Natürlich haben wir auch auf unserer Agroforst-Versuchsfläche vorbeigeschaut. Viele der Pflanzen, die während der letzten Expedition gepflanzt wurden, überragen uns bereits, und es dauert sicher nicht lange, bis die Açai-Palmen erste Früchte tragen. Ein Stück weiter dürfen wir gemeinsam mit Forstwissenschaftler Šimon Hrbek und Botanikerin Gabriela Veneros Zerpa selbst Hand anlegen und Kakao sowie zwei verschiedene Palmenarten pflanzen. Die Versuchsfläche dient dazu, herauszufinden, welche Pflanzen gut nebeneinander wachsen können und voneinander profitieren und welche Insekten von welchen Pflanzen angezogen werden. Dieses Wissen teilen wir mit den Communities, die an unserem Projekt teilnehmen. Mehr dazu erfahrt ihr hier.
Katha und Christina von DIAMIR pflanzen einen kleinen Kakao-Baum.
Doch natürlich besteht das Camp nicht nur aus Forscher:innen und Waldhüter:innen. Dazu kommen zahlreiche Volunteers aus aller Welt, die das Team unterstützen, die Bootsfahrer, die sich um den Transport von Personen und Vorräten kümmern – Straßen sucht man hier vergebens – und Bladi, unseren genialen Koch und die vermutlich wichtigste Person im Secret Forest! Egal zu welcher Zeit wir aufgestanden sind, frischer, leckerer Kaffee stand immer bereit! Das Essen ist immer lecker, ausgewogen und gibt genug Energie für die anstrengenden, langen Tage im Regenwald. Vegan, vegetarisch, alles gar kein Problem. Mir fehlen jetzt schon die leckeren Pancakes zum Frühstück, die irgendwie immer nach einem Hauch Orange geschmeckt haben …
Auch die schönste Zeit geht mal zu Ende, und so geht es auch für uns irgendwann zurück nach Deutschland. Wann genau? Keine Ahnung. Im Regenwald laufen die Uhren anders.
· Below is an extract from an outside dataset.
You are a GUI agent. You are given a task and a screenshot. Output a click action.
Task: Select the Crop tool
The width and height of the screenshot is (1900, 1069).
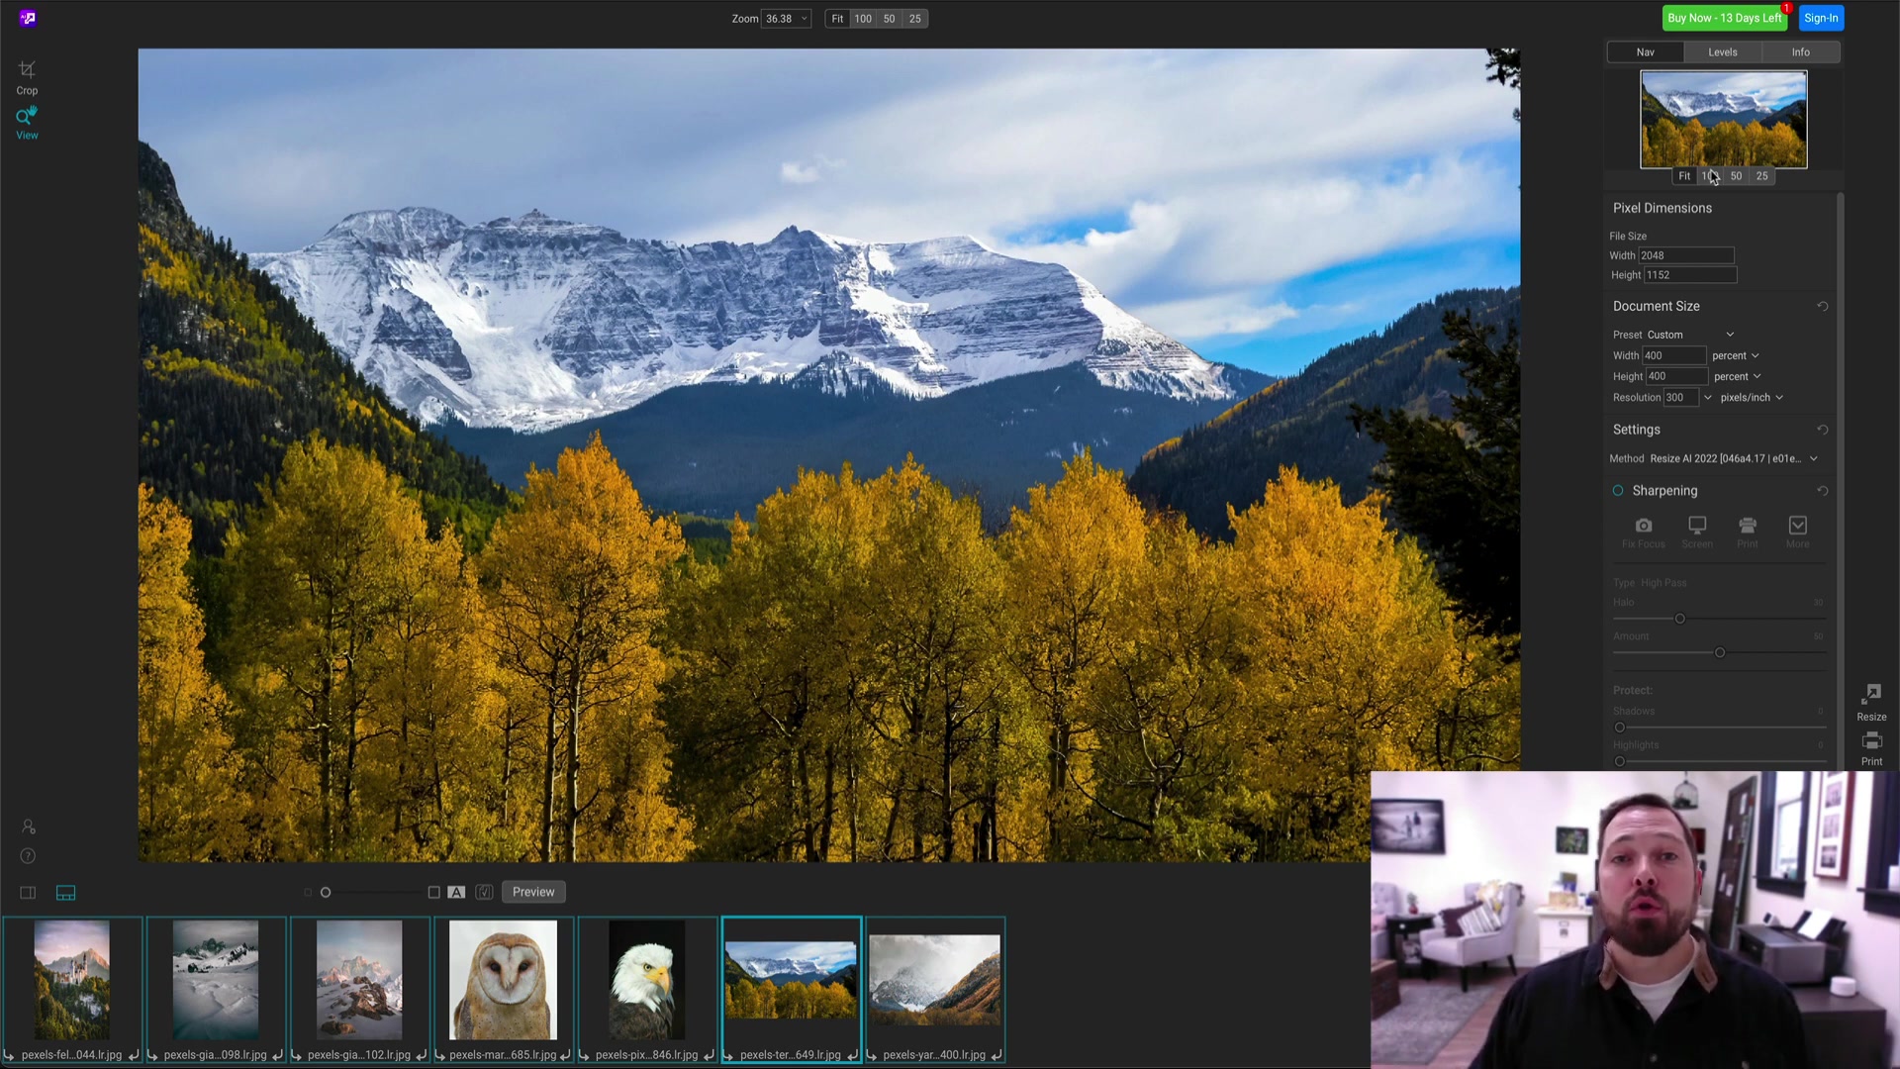tap(27, 77)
Die Tage vergehen viel zu schnell und sind trotzdem vollgepackt mit so vielen neuen Eindrücken, dass wir gar keine Chance haben, all das in der kurzen Zeit zu verarbeiten. Auch wenn wir nicht immer alle gemeinsam unterwegs waren, hat uns die Erfahrung zusammengeschweißt. Der Wald, die Tierbegegnungen und vor allem die Menschen – jeden von uns haben die letzten Tage tief bewegt. Und ich glaube, im Herzen nimmt jeder ein Stückchen vom Secret Forest mit nach Hause.